Task inputs: Begin

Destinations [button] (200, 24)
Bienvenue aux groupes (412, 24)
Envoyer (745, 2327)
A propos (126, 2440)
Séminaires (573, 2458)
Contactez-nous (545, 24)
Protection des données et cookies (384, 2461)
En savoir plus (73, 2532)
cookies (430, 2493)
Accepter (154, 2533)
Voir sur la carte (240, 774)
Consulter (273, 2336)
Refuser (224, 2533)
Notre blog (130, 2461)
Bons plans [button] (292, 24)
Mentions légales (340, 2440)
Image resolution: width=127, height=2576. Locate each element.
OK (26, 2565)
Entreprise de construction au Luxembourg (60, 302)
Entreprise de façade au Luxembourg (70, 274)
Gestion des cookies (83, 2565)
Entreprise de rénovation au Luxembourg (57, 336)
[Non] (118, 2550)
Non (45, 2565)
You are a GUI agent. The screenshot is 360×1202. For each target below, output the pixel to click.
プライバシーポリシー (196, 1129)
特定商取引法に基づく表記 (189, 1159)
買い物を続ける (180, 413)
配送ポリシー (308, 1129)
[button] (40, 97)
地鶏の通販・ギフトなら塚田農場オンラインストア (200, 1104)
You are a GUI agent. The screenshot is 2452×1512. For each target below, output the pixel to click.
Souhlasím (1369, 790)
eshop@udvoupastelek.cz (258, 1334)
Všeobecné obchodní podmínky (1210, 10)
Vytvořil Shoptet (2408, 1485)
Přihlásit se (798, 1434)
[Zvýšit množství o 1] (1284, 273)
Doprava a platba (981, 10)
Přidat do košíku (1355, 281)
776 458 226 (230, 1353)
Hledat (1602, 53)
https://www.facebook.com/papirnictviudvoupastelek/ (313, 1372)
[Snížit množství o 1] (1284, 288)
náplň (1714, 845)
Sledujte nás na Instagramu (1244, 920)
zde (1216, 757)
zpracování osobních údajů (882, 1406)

Task inputs: End

■ **Exercise details**:
Restate, word for word and with nothing added, the lines from the first line of the listing through the one where "Mentions légales (340, 2440)" stands.

■ **Finished task**:
Destinations [button] (200, 24)
Bienvenue aux groupes (412, 24)
Envoyer (745, 2327)
A propos (126, 2440)
Séminaires (573, 2458)
Contactez-nous (545, 24)
Protection des données et cookies (384, 2461)
En savoir plus (73, 2532)
cookies (430, 2493)
Accepter (154, 2533)
Voir sur la carte (240, 774)
Consulter (273, 2336)
Refuser (224, 2533)
Notre blog (130, 2461)
Bons plans [button] (292, 24)
Mentions légales (340, 2440)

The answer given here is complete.